Koronawirus – objawy
Jakie mogą być symptomy tego, że zaatakował cię koronawirus? Objawy, które towarzyszą zakażeniu, to między innymi:
- suchy kaszel,
- nawracające duszności,
- wysoka gorączka,
- uczucie rozbicia i przemęczenia.
Jeśli chodzi o mniej popularne, ale także pojawiające się u pacjentów objawy, to warto wspomnieć także o utracie smaku i węchu, katarze, nudnościach, biegunce, a nawet o bólach głowy.
W razie wykrycia u siebie niepokojących sygnałów należy skontaktować się telefonicznie z lekarzem pierwszego kontaktu lub – jeśli miało się wcześniej bezpośredni kontakt z zakażoną osobą – zatelefonować do lokalnej lub regionalnej stacji sanitarno-epidemiologicznej.
Koronawirus – zagrożenie społeczne
Warto zdawać sobie sprawę z tego, że koronawirus, choć u wielu osób, nie powoduje znaczących komplikacji zdrowotnych i nie zagraża życiu, to jednak jest niebezpieczny.
Bardzo szybko przenosi się z człowieka na człowieka, może zachować żywotność także na przedmiotach codziennego użytku (telefon, klucze, klamka) i przenosić się także wtedy, gdy osoba nie wykazuje żadnych widocznych objawów.

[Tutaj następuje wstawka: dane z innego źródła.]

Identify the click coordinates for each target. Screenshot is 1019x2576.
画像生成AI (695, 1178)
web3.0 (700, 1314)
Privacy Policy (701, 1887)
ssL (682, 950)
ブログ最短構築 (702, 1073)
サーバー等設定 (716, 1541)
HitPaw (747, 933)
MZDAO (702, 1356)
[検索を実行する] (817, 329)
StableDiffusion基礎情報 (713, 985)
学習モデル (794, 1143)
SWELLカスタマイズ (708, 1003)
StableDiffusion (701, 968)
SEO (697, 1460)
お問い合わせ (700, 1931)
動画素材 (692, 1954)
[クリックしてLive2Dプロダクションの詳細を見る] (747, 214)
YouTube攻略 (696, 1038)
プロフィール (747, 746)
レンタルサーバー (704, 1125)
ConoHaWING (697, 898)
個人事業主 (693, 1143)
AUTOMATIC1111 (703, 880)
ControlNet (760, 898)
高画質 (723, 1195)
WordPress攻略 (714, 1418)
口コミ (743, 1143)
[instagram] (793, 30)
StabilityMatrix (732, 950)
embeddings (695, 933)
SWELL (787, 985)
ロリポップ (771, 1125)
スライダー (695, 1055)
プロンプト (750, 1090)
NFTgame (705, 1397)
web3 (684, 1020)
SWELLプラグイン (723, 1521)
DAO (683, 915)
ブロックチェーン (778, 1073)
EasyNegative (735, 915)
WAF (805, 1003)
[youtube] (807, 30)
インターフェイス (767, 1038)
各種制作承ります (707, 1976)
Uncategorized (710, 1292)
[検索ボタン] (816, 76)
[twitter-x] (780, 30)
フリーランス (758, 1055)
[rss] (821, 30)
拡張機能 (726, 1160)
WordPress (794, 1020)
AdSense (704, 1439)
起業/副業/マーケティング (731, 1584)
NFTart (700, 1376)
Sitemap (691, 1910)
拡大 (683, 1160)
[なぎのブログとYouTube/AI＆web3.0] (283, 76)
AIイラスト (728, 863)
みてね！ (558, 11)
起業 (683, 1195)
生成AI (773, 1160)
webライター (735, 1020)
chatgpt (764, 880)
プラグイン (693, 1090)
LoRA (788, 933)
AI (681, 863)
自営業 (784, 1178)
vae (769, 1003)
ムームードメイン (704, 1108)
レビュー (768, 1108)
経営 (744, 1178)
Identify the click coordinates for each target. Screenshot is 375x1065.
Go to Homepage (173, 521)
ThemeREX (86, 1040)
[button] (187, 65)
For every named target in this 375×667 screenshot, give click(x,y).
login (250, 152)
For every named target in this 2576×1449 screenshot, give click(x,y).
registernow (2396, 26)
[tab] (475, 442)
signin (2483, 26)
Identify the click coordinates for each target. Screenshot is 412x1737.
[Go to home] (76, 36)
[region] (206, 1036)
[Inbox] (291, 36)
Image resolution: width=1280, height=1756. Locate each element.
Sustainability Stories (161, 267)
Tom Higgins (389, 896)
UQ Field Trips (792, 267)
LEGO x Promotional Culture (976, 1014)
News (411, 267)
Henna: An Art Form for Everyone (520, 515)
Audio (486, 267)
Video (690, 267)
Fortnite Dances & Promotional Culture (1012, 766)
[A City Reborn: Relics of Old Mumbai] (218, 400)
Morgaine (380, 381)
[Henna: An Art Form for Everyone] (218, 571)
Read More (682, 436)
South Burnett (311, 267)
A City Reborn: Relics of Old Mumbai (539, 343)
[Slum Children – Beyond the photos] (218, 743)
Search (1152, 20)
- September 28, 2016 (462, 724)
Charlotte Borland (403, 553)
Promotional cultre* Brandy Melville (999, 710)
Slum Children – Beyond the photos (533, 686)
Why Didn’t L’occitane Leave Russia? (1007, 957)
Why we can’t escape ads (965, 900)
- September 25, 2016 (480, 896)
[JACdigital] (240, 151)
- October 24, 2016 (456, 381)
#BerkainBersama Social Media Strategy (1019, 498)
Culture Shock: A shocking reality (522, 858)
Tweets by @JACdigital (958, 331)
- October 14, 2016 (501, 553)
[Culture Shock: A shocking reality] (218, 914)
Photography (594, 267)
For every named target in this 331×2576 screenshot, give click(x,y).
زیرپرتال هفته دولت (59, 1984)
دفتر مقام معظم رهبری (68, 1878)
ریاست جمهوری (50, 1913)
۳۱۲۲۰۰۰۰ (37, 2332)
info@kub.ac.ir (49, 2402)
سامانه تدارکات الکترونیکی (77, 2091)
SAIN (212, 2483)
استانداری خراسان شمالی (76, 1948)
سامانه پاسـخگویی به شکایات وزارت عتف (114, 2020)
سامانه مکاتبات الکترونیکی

Tym samym zagraża całemu społeczeństwu, będąc niekiedy śmiertelny w skutkach dla osób z grupy podwyższonego ryzyka, czyli z chorobami współistniejącymi i w podeszłym wieku. Nie można więc bagatelizować problemu i trzeba postępować zgodnie z aktualnymi oficjalnymi zaleceniami sanitarnymi.